Is this franchise thriving, living, or dead? The franchise has been on borrowed time since the first film's success seeing as it was originally meant to be a direct to DVD release. Copies were actually shipped to stores (under the title In the Deep) before ownership changed hands and the new distributor decided at the last minute to open it theatrically instead. The bet paid off handsomely, but if this franchise is going to continue its only safe harbor is coming full circle with cheaper movies released straight to DVD.

Verdict: Dead and retaining water.

Angel Has Fallen

The final sequel of summer 2019 is one most critics – and audiences, unfortunately – dismissed, and while I understand their hesitation I'm also a little saddened by it. Gerard Butler talking smack out the side of his mouth while stabbing and shooting bad guys in the head is just good wholesome entertainment, and the trilogy will go down as a fun little series of distinct (from each other) action pictures. Olympus Has Fallen (2013) is a highly entertaining siege movie, London Has Fallen (2016) is a bloody nod to the Cannon Films releases of the 80s, and the latest is a silly, sweet tale about family reunions and people who have the misfortune of exploding.

Is this franchise thriving, living, or dead?
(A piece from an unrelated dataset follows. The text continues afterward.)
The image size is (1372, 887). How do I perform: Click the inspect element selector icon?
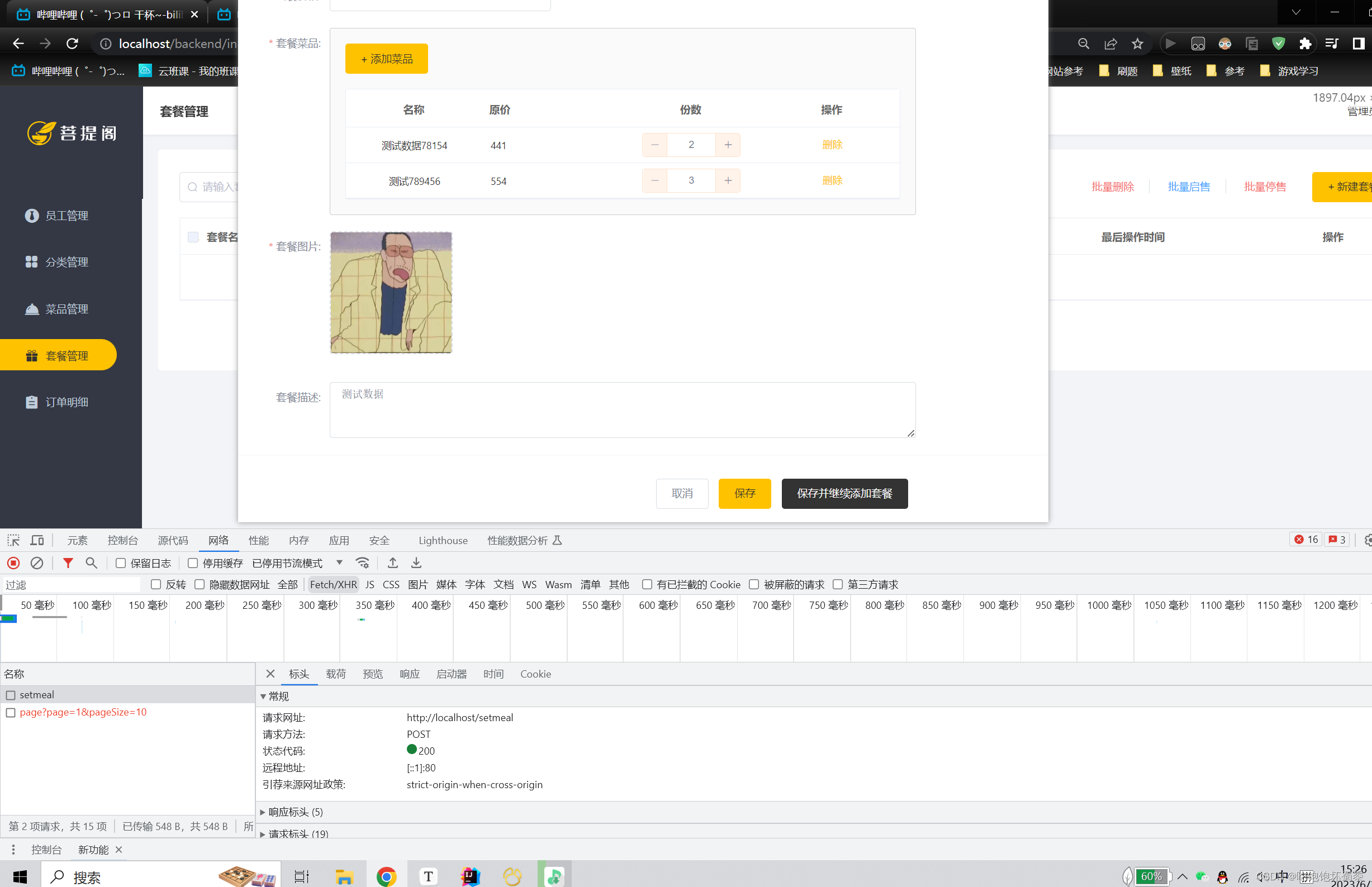13,540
This one's still in theaters as I write this, but it looks like its box-office will only just be covering its budget meaning Butler's Secret Service agent can finally retire from the field to spend time with his family. Luckily, the film saw this coming and serves as a fitting finale to the character and franchise.

Verdict: Dead, because while Butler can stop assassins' bullets he's just no match for indifference.